■ **EXERCISE OBJECTIVE**: Please transcribe exactly the lines from the line holding "You are a GUI" through the end of the data below, and skip any pictures.

Dataset excerpts

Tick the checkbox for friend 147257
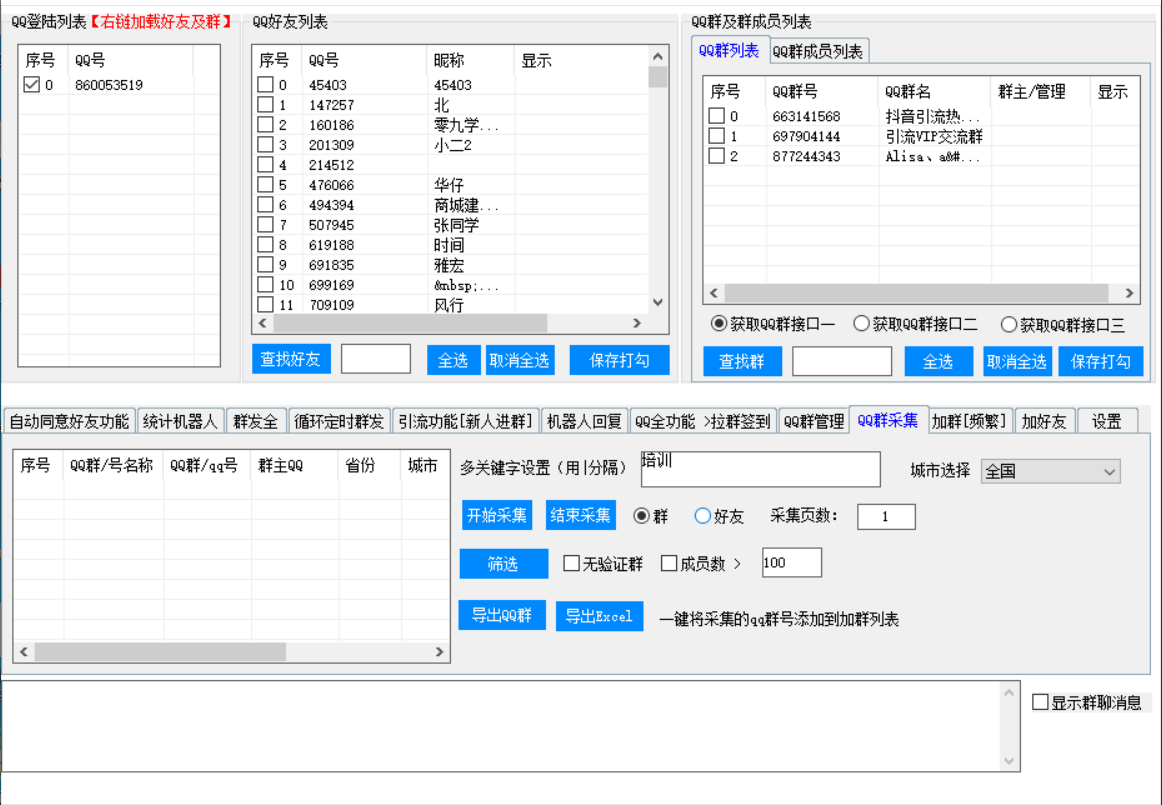This screenshot has width=1162, height=805. pos(265,105)
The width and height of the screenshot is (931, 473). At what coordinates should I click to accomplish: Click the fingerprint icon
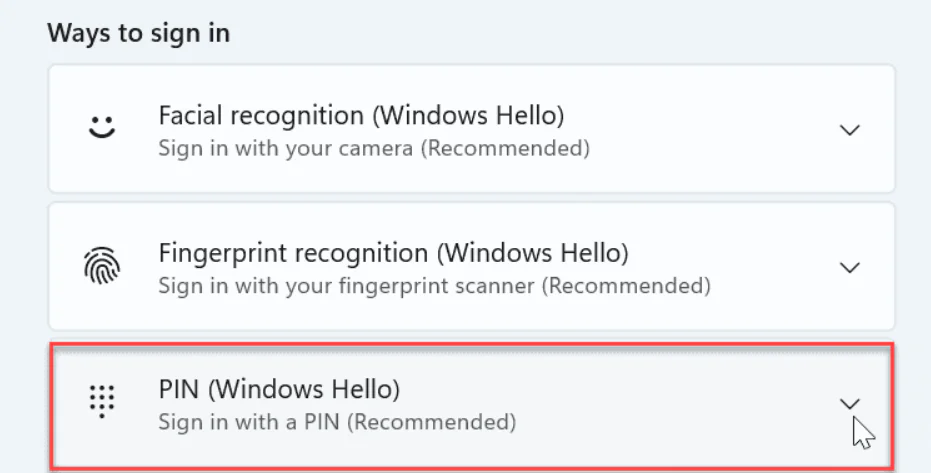101,267
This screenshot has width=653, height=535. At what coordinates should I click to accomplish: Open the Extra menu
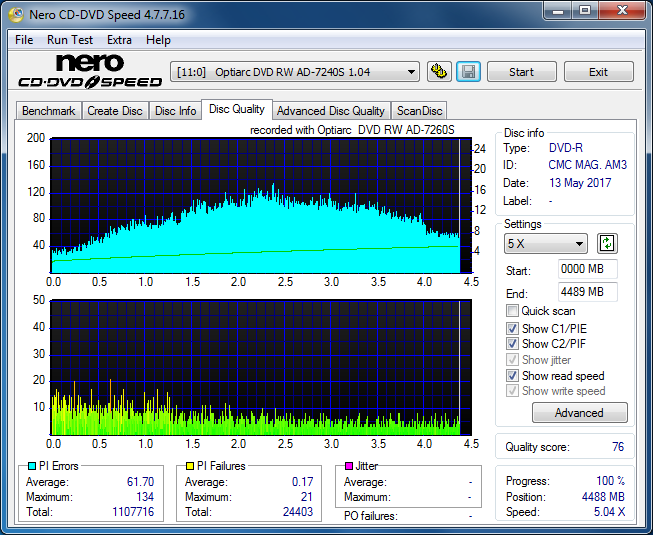[x=119, y=40]
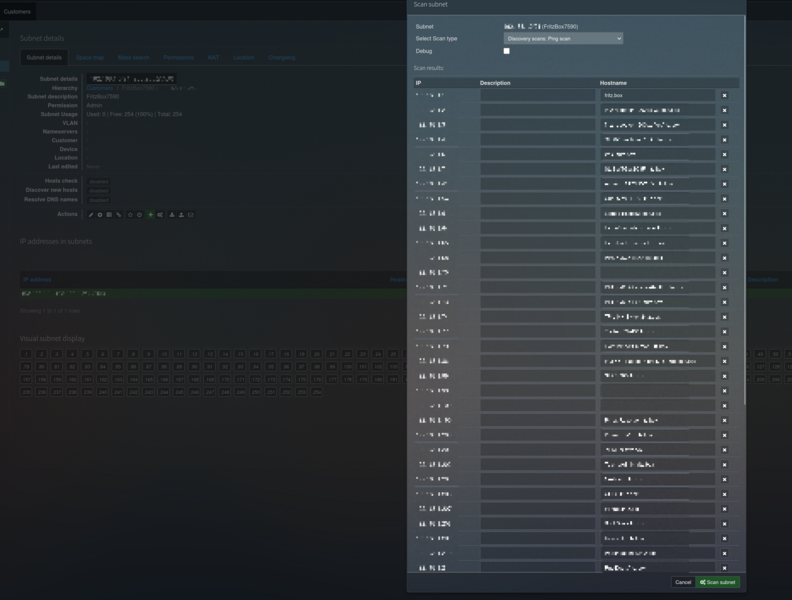Remove the scan result directly below fritz.box
The height and width of the screenshot is (600, 792).
(725, 110)
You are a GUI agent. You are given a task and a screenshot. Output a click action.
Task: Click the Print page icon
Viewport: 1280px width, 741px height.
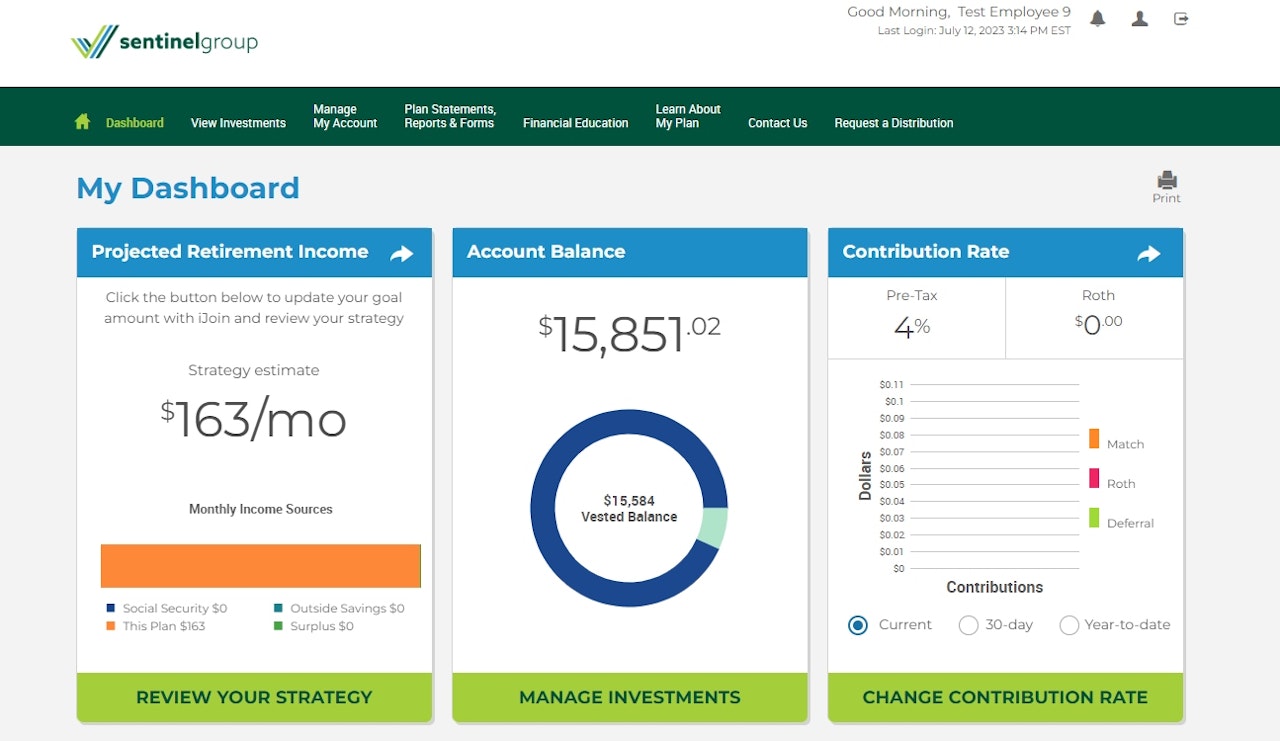tap(1166, 181)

■ **RESPONSE TO THIS TASK**:
You are a GUI agent. You are given a task and a screenshot. Output a click action.
Task: Click the Print page icon
Viewport: 1280px width, 741px height.
tap(1166, 181)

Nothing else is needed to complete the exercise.